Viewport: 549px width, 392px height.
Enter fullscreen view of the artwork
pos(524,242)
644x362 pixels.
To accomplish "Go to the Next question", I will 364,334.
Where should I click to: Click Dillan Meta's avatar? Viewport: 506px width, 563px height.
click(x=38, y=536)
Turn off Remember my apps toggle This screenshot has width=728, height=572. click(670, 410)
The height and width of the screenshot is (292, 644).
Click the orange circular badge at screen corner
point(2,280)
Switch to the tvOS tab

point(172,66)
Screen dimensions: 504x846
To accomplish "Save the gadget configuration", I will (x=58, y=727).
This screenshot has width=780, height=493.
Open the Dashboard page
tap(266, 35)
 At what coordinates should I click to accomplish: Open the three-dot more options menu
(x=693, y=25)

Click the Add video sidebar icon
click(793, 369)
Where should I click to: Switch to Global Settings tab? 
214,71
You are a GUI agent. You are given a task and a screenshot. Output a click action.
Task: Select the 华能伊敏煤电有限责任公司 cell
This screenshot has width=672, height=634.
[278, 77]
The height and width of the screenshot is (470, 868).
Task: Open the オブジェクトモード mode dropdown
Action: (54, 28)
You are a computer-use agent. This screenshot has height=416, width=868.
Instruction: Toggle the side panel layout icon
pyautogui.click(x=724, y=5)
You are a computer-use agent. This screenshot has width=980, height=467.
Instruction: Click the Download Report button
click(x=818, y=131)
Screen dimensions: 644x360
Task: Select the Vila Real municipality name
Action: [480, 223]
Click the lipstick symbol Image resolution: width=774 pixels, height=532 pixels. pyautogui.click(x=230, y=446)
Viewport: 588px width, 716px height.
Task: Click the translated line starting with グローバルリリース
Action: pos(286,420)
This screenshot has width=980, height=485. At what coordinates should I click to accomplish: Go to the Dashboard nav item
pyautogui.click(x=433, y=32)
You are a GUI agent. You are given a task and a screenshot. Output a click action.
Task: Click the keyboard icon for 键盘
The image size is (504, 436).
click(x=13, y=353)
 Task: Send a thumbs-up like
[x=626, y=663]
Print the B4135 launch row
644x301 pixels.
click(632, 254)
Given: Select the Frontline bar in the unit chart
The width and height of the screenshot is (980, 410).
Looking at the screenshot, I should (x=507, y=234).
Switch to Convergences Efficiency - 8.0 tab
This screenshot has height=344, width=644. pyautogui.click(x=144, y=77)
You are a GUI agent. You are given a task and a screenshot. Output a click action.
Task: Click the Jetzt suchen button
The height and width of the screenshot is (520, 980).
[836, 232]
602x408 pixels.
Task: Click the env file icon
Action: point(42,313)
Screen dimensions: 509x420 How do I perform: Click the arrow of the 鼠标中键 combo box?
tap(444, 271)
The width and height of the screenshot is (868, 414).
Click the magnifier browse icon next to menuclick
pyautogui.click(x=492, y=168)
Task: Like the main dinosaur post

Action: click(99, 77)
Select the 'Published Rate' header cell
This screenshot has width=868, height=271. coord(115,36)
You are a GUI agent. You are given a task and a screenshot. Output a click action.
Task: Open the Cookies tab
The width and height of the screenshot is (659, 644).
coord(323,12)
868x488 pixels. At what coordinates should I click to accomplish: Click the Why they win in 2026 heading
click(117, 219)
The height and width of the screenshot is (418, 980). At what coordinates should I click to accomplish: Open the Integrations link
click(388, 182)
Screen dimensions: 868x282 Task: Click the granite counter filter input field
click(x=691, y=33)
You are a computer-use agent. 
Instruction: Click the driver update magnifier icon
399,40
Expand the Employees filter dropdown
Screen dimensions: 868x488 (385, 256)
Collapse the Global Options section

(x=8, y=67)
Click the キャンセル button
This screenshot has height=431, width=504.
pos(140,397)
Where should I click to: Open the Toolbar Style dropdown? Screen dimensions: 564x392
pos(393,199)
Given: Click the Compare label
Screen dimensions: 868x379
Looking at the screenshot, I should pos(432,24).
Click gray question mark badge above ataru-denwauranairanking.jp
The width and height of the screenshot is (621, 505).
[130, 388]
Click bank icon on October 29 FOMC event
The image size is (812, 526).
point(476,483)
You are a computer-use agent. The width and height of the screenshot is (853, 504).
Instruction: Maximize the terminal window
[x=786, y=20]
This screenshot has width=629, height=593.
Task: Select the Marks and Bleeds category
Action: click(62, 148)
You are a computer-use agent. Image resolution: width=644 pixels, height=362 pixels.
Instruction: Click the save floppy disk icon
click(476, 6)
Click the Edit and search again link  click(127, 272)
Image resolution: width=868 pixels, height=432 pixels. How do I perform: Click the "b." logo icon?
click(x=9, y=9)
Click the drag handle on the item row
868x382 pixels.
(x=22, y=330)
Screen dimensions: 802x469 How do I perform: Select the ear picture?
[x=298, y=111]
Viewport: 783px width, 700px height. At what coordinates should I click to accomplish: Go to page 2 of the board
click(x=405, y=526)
● ● ● ● ● ● ●
**What to work on:** Once you find the string "computer" in a line of the records, copy that line.

**Written answer:**
You are a computer-use agent. This screenshot has height=416, width=868.
You are a computer-use agent. This screenshot has width=980, height=467.
You are a computer-use agent. 
You are a computer-use agent. The width and height of the screenshot is (853, 504).
You are a computer-use agent. Image resolution: width=644 pixels, height=362 pixels.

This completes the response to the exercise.